- [Task description]: If a line contains "Given: Open the Project menu", it is the last one to write out; begin with the first line of the records and copy each exactly.

- [Stored data entries]:
----------
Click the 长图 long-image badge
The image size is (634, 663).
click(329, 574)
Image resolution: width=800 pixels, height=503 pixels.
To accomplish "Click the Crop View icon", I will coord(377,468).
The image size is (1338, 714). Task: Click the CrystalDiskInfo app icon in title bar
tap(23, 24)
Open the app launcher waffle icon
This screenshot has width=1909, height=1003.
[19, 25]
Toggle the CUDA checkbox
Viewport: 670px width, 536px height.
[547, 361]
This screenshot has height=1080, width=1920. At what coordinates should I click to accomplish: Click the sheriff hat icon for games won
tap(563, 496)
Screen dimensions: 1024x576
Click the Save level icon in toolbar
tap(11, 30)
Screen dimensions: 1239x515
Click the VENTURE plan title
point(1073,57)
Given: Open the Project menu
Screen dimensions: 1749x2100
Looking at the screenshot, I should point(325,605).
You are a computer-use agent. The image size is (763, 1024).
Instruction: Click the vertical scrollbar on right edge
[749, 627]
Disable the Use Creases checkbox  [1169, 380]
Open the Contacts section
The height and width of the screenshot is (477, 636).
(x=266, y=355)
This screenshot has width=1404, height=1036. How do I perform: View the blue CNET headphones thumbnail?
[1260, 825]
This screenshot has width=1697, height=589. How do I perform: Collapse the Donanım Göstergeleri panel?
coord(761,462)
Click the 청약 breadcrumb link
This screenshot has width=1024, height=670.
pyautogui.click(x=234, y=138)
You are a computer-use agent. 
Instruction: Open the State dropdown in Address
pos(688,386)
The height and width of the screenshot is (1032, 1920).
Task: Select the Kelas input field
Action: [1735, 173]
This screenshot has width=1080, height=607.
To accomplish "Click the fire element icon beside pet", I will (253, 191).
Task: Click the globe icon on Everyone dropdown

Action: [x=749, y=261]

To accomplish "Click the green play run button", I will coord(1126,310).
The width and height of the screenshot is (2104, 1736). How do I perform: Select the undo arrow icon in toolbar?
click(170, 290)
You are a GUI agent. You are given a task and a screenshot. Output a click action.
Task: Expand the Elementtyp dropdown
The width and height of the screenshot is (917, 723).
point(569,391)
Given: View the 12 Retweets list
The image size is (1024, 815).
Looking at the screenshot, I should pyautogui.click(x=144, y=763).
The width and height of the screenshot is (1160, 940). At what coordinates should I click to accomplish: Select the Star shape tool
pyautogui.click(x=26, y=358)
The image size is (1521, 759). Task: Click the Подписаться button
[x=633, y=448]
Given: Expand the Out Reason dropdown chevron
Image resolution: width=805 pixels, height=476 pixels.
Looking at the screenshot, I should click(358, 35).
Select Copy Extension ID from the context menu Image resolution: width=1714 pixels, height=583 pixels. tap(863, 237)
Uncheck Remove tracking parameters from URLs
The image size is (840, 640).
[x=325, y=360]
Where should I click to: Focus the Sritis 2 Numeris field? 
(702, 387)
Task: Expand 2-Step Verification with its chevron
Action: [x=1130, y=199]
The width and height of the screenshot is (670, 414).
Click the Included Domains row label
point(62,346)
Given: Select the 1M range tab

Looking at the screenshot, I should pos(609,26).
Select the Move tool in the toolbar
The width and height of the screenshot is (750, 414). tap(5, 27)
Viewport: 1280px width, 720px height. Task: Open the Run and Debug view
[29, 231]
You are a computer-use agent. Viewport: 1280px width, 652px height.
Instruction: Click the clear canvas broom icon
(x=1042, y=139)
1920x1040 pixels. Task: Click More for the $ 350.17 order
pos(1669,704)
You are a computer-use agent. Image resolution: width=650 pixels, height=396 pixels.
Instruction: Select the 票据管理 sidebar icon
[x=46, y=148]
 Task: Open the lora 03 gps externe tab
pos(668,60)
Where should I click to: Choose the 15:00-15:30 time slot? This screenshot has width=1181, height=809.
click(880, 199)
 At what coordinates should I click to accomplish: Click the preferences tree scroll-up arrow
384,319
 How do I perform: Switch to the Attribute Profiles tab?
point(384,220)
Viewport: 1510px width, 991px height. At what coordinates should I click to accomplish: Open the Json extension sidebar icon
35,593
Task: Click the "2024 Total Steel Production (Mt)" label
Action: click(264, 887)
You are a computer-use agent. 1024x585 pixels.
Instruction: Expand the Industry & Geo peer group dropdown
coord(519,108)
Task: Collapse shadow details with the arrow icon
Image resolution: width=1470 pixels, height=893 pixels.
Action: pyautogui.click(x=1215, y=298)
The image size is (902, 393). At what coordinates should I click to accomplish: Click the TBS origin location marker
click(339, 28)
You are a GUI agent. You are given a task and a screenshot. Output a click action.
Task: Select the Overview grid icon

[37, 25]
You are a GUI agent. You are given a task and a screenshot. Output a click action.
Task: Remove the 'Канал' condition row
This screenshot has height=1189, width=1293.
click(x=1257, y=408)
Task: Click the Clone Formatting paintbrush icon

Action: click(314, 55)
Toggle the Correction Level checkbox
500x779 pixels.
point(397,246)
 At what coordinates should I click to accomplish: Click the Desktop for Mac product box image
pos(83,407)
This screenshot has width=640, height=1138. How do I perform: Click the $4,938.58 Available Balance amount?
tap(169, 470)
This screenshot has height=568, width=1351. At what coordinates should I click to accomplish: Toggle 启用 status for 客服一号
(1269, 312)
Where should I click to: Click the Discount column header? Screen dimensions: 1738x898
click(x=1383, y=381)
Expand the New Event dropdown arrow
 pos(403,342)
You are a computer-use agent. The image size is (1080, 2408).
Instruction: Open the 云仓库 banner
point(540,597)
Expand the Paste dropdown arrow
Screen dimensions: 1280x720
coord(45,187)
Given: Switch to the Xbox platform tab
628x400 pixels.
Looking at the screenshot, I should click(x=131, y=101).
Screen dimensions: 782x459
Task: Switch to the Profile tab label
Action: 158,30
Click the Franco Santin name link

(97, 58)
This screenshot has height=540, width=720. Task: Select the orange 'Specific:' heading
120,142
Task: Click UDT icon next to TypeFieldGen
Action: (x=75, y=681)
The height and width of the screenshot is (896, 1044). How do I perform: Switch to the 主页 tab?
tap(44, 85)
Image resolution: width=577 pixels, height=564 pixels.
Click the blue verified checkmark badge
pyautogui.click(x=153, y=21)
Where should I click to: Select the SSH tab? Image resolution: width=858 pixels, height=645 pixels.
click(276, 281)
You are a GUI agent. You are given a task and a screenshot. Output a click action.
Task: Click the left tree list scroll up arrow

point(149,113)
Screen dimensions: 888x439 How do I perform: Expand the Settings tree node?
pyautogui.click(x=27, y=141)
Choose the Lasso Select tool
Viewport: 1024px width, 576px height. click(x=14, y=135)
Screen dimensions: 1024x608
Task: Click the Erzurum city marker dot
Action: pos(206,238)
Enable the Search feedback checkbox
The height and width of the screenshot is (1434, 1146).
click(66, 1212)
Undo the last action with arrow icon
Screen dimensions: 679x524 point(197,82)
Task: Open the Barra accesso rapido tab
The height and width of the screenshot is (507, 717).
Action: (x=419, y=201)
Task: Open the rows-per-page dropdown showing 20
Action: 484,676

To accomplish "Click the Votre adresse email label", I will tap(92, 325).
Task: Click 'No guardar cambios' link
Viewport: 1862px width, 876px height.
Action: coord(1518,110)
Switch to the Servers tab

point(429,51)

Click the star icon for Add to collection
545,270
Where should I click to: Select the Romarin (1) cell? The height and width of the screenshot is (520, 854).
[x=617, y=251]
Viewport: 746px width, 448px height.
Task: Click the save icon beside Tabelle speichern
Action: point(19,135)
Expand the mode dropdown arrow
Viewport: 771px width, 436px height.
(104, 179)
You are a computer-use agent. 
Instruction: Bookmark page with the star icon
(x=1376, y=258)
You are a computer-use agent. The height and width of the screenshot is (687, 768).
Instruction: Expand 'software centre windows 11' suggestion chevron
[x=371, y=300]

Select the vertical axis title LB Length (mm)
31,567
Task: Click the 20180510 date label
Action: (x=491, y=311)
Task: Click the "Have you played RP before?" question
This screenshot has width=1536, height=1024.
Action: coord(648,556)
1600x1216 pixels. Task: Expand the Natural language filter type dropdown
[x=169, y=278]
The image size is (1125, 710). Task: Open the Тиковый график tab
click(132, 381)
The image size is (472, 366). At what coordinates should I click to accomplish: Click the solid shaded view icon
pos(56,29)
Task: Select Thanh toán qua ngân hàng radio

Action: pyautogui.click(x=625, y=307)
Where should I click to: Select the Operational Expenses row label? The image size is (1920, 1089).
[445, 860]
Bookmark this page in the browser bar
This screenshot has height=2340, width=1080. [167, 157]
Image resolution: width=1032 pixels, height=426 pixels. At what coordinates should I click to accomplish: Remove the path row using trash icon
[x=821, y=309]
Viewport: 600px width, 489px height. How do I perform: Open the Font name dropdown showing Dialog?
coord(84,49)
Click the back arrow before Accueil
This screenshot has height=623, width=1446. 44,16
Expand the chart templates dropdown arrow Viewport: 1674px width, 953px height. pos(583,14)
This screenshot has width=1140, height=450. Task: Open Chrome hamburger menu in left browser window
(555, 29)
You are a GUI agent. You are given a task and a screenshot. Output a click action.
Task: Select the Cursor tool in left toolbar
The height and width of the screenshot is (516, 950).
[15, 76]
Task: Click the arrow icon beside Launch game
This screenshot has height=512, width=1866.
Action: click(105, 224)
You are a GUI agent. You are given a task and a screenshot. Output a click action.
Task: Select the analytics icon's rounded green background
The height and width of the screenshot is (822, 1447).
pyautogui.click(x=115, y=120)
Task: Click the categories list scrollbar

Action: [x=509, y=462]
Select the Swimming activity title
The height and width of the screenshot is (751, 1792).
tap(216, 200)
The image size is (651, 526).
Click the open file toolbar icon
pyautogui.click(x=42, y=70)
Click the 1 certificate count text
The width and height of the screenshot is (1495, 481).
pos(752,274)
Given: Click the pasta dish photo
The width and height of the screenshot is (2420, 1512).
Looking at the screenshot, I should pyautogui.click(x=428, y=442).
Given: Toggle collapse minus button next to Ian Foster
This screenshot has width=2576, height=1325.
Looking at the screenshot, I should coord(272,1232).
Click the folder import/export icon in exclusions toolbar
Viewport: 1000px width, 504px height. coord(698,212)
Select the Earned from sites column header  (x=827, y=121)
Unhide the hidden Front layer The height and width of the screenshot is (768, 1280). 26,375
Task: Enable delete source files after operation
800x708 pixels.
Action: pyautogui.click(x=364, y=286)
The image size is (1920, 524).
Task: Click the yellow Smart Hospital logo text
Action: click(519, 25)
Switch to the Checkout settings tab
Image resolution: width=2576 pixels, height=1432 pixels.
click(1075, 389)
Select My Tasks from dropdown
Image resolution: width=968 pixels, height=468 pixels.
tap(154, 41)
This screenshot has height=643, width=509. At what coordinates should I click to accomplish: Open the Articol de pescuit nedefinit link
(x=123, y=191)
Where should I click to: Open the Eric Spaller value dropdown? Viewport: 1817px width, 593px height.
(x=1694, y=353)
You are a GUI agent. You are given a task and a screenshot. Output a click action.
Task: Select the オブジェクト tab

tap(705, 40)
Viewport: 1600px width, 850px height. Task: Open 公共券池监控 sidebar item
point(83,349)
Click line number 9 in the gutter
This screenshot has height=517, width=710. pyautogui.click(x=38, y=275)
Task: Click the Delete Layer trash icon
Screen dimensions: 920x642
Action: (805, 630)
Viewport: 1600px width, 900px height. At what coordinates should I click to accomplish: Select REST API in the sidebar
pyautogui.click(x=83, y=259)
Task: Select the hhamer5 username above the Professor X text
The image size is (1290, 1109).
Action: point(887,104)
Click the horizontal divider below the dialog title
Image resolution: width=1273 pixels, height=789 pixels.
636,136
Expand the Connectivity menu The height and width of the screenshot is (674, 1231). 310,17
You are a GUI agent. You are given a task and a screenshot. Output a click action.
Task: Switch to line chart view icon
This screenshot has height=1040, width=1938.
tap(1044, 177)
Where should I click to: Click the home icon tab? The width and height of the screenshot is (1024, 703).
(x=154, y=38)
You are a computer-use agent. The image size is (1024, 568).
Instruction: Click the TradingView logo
----------
- [Response area]:
Click the 长图 long-image badge
The image size is (634, 663).
click(329, 574)
Image resolution: width=800 pixels, height=503 pixels.
To accomplish "Click the Crop View icon", I will coord(377,468).
The image size is (1338, 714). Task: Click the CrystalDiskInfo app icon in title bar
tap(23, 24)
Open the app launcher waffle icon
This screenshot has width=1909, height=1003.
[19, 25]
Toggle the CUDA checkbox
Viewport: 670px width, 536px height.
[547, 361]
This screenshot has height=1080, width=1920. At what coordinates should I click to accomplish: Click the sheriff hat icon for games won
tap(563, 496)
Screen dimensions: 1024x576
Click the Save level icon in toolbar
tap(11, 30)
Screen dimensions: 1239x515
Click the VENTURE plan title
point(1073,57)
Given: Open the Project menu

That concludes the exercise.